Preparing for Your Session

Arrive well-rested and hydrated, as you'll be doing substantial thinking and reflection. Wear comfortable clothes that allow you to sit and move naturally—many coaches incorporate brief physical activities or mindfulness exercises. Bring a notebook and pen for capturing insights and action items throughout the session.

Avoid scheduling your appointment immediately after stressful events or during particularly challenging weeks in your life. The most productive sessions happen when you can engage openly with new ideas. Consider what areas of your life feel most fulfilling and which feel lacking—this reflection will provide valuable starting material for your coach.

The Session Structure

Your coach will begin by establishing your current happiness baseline through structured questions about life satisfaction across different domains—relationships, work, health, personal growth. This initial assessment typically takes 15-20 minutes and may involve completing standardised well-being questionnaires.

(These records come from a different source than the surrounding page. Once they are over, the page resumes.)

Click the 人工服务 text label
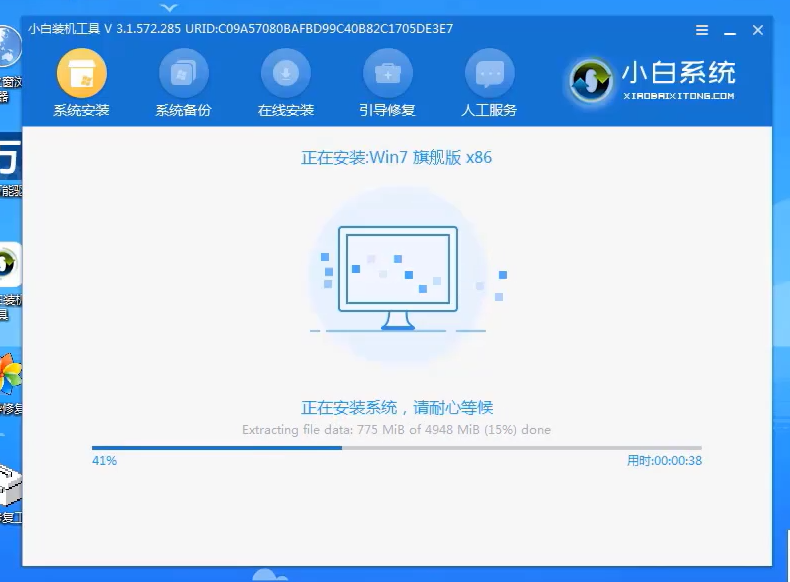The width and height of the screenshot is (790, 582). click(x=489, y=110)
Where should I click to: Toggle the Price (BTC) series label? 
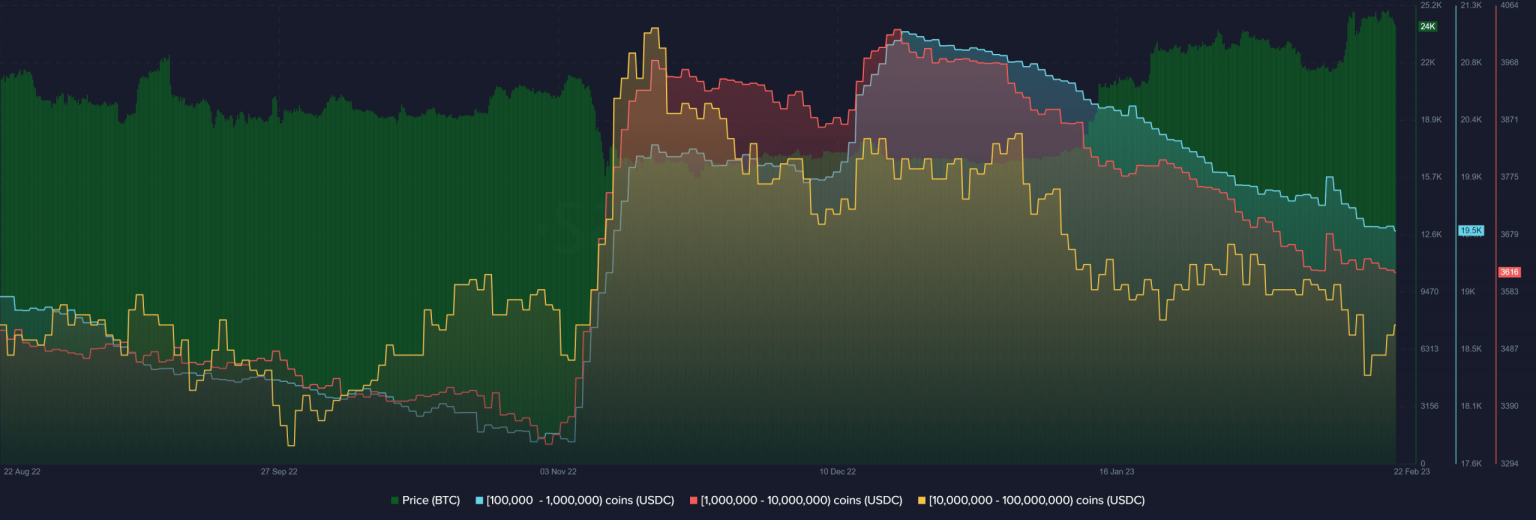coord(431,500)
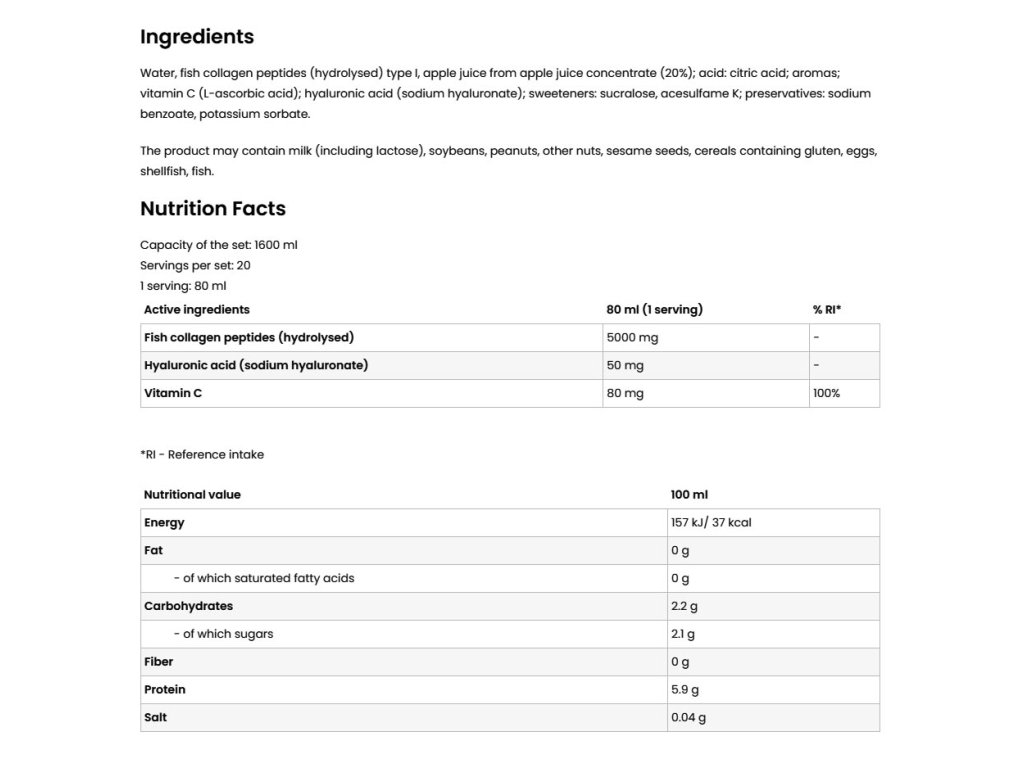Click the Nutrition Facts heading
The width and height of the screenshot is (1024, 768).
pyautogui.click(x=213, y=209)
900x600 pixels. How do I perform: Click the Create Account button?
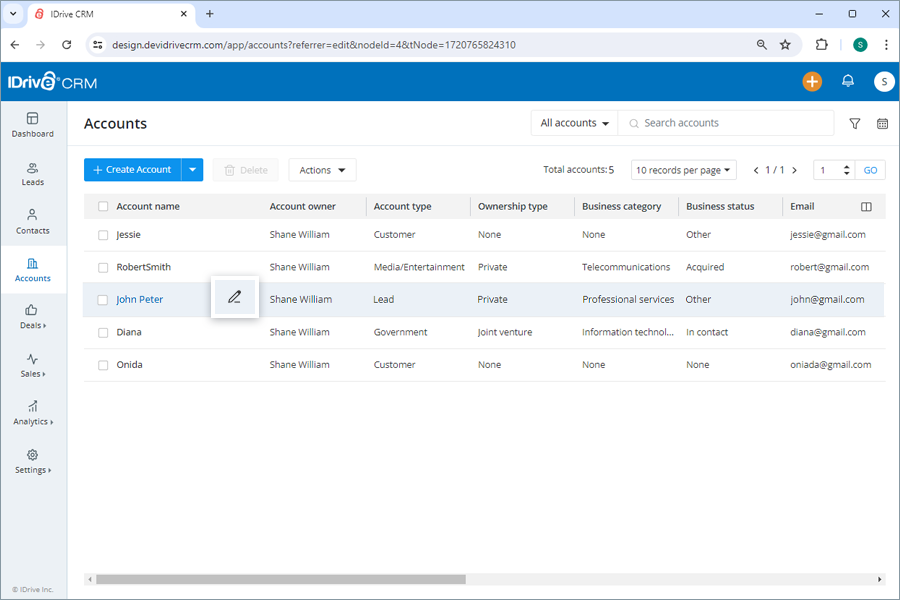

The middle portion focuses on identifying your core values and strengths. Expect exercises where you reflect on peak experiences, consider what matters most to you, and explore patterns in moments when you've felt most alive and engaged. Your coach will guide you through specific positive psychology interventions—perhaps a gratitude exercise, a strengths identification activity, or a meaning-making reflection.

The final 20-30 minutes centre on goal-setting and practical action planning. You'll work together to identify 2-3 specific, measurable happiness practices to implement before your next session. These might include daily gratitude journaling, weekly acts of kindness, or scheduled time for activities that align with your identified strengths.

What You Might Experience

During the session, many people report feeling energised and optimistic as they explore their values and strengths. Some experience emotional responses when discussing meaningful life experiences or recognising patterns they hadn't previously noticed. The exercises often generate insights about what genuinely brings satisfaction versus what you think should make you happy.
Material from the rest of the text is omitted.